Screenshot grounding data
===
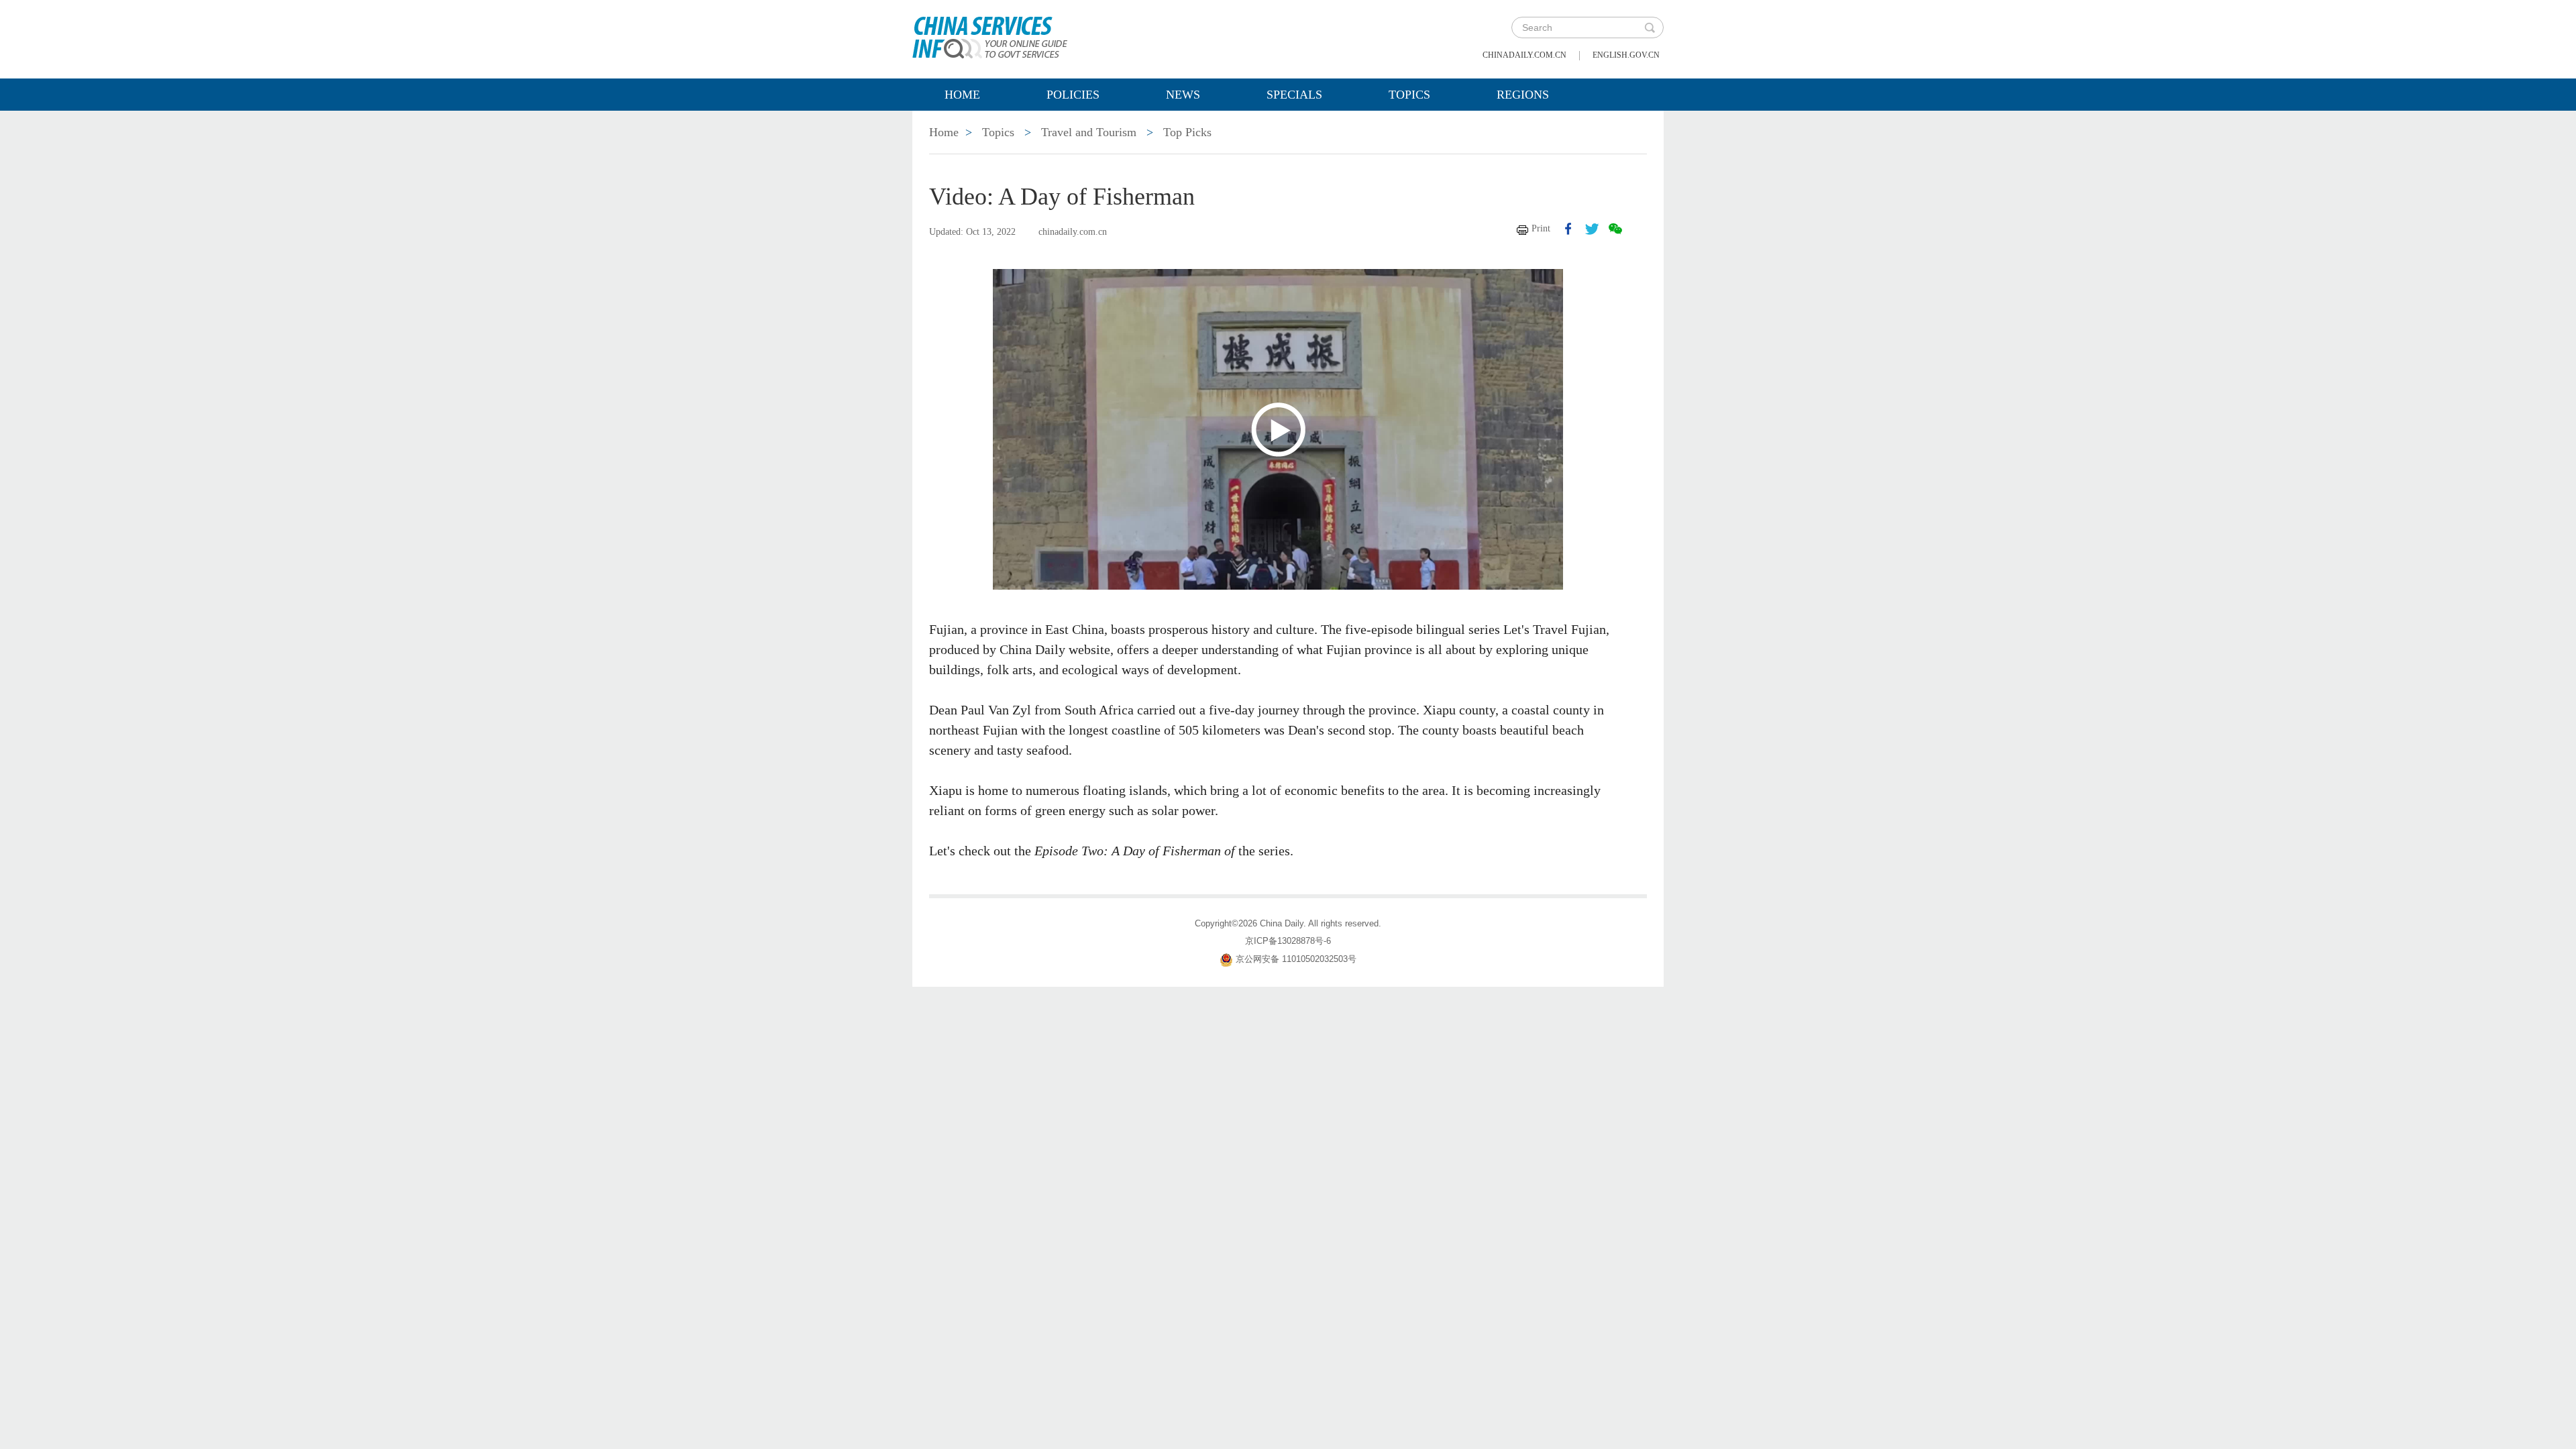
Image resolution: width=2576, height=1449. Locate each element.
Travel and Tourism (1088, 132)
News (1183, 94)
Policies (1072, 94)
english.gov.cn (1626, 55)
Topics (1409, 94)
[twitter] (1592, 228)
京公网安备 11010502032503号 (1296, 960)
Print (1541, 228)
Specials (1294, 94)
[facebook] (1568, 228)
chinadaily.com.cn (1524, 55)
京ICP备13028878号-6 (1288, 941)
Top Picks (1187, 132)
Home (962, 94)
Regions (1523, 94)
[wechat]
===
■ TASK ITEM
With the line containing "Print (1541, 228)" as the first and the final line of the records as the last, copy that span exactly and nothing more.

■ COMPLETED TASK
Print (1541, 228)
Specials (1294, 94)
[facebook] (1568, 228)
chinadaily.com.cn (1524, 55)
京ICP备13028878号-6 (1288, 941)
Top Picks (1187, 132)
Home (962, 94)
Regions (1523, 94)
[wechat]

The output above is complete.